→ **WHAT THIS TASK INVOLVES**: Set out exactly every line of the entries below, starting at the line that holds "The height and width of the screenshot is (499, 707)." and stopping after the line that holds "Image resolution: width=694".
Start of THE DATA
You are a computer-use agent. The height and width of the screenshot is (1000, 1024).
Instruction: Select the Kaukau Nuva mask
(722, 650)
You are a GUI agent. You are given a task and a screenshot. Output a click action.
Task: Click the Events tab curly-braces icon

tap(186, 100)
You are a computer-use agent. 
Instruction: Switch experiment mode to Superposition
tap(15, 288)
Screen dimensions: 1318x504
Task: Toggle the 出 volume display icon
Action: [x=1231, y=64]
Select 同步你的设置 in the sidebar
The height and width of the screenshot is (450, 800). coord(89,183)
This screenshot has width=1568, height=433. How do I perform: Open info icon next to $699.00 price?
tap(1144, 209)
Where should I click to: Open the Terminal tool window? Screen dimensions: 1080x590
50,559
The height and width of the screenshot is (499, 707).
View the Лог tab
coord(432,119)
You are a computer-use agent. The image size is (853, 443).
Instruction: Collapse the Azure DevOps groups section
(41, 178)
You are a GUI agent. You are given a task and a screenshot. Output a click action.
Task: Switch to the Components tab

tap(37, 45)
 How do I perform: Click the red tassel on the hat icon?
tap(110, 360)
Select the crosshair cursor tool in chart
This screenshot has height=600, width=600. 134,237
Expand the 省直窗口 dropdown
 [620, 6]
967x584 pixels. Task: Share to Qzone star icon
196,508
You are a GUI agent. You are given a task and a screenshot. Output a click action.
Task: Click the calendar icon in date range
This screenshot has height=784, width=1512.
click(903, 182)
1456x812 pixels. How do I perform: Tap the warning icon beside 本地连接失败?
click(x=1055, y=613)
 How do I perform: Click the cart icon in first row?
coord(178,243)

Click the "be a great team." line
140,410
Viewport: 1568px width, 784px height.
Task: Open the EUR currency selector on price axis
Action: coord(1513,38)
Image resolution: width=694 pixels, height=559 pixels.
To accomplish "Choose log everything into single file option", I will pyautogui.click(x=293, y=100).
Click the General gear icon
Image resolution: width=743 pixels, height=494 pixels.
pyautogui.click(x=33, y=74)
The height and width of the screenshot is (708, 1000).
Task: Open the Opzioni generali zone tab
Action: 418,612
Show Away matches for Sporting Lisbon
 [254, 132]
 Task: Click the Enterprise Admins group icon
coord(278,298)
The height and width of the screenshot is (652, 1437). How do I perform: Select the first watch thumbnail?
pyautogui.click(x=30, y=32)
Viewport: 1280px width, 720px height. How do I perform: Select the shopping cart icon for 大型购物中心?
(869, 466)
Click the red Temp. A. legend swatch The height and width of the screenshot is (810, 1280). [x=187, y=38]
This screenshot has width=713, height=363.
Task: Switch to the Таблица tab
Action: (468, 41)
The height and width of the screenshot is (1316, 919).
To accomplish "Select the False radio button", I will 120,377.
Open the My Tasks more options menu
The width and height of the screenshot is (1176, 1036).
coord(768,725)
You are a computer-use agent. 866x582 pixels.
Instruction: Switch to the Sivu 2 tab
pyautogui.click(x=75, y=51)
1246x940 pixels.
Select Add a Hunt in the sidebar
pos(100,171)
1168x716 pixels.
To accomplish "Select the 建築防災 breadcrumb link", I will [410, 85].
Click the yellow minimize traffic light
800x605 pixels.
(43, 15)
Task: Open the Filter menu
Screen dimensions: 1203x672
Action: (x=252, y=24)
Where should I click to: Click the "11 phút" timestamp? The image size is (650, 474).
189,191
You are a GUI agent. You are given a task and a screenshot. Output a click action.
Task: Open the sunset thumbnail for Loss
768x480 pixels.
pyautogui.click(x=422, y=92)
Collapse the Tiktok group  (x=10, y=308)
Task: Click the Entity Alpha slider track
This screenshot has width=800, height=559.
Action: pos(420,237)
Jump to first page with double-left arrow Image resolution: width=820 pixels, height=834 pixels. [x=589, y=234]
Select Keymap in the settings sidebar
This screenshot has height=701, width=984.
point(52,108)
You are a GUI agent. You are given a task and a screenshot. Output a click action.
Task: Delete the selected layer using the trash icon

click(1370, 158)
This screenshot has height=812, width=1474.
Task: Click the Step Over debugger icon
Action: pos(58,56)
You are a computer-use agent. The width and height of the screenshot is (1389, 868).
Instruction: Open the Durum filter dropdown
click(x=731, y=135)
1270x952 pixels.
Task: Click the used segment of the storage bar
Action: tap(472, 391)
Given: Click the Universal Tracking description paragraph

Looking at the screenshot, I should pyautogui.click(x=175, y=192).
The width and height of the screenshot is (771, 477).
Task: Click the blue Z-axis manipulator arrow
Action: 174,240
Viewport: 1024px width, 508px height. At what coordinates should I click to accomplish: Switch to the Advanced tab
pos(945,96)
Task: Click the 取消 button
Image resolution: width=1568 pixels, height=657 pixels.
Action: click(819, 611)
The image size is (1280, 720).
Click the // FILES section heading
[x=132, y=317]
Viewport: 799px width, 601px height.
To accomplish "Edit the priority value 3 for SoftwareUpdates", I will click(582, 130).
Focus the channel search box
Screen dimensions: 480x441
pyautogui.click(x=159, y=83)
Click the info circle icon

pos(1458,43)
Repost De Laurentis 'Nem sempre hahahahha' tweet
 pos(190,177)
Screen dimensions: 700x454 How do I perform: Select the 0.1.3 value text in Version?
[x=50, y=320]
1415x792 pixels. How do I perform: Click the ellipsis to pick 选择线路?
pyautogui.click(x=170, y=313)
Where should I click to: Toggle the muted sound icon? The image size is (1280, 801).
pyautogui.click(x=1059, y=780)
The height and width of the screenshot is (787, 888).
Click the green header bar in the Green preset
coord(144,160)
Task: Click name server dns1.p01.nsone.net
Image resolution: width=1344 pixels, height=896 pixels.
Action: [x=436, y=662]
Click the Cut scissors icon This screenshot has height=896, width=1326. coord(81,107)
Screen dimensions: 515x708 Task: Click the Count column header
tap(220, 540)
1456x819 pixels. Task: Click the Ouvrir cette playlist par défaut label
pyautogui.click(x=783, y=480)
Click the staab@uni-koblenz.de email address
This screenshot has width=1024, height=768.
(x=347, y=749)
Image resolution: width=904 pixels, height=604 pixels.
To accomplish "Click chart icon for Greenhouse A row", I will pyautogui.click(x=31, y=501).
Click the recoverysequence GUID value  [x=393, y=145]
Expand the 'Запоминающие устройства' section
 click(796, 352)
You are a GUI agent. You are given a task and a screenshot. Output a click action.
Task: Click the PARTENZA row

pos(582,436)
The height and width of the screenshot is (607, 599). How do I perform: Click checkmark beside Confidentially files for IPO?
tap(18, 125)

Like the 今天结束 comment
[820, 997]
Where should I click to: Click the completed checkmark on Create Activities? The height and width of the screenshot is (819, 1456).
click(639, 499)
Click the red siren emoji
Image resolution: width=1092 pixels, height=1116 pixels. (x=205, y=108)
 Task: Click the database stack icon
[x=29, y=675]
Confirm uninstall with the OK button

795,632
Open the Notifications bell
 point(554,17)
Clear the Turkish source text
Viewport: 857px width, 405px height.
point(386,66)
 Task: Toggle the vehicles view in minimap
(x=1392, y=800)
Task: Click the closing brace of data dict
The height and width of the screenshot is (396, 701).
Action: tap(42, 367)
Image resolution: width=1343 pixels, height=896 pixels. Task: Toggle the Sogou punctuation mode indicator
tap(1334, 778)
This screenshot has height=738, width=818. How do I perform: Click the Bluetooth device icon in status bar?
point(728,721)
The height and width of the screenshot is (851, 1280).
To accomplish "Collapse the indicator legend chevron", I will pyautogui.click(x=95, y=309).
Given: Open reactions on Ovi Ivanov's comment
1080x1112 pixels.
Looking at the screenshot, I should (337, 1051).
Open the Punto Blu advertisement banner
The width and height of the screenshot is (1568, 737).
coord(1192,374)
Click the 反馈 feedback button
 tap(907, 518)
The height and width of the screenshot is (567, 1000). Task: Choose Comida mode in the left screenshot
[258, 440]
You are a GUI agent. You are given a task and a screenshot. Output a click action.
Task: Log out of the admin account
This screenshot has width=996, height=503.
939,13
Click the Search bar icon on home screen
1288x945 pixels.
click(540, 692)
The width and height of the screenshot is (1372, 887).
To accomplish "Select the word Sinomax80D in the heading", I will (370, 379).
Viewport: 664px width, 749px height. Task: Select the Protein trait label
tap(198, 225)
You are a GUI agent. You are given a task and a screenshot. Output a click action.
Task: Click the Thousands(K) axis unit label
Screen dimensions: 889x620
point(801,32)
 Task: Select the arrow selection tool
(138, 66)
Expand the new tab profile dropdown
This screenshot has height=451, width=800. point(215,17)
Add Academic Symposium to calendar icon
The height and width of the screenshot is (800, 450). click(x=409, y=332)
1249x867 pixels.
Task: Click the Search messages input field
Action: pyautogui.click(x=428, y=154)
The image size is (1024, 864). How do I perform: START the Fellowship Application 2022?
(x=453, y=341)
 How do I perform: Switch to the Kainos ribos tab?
End of THE DATA
→ **YOUR RESPONSE**:
The height and width of the screenshot is (499, 707).
View the Лог tab
coord(432,119)
You are a computer-use agent. The image size is (853, 443).
Instruction: Collapse the Azure DevOps groups section
(41, 178)
You are a GUI agent. You are given a task and a screenshot. Output a click action.
Task: Switch to the Components tab

tap(37, 45)
 How do I perform: Click the red tassel on the hat icon?
tap(110, 360)
Select the crosshair cursor tool in chart
This screenshot has height=600, width=600. 134,237
Expand the 省直窗口 dropdown
 [620, 6]
967x584 pixels. Task: Share to Qzone star icon
196,508
You are a GUI agent. You are given a task and a screenshot. Output a click action.
Task: Click the calendar icon in date range
This screenshot has height=784, width=1512.
click(903, 182)
1456x812 pixels. How do I perform: Tap the warning icon beside 本地连接失败?
click(x=1055, y=613)
 How do I perform: Click the cart icon in first row?
coord(178,243)

Click the "be a great team." line
140,410
Viewport: 1568px width, 784px height.
Task: Open the EUR currency selector on price axis
Action: coord(1513,38)
Image resolution: width=694 pixels, height=559 pixels.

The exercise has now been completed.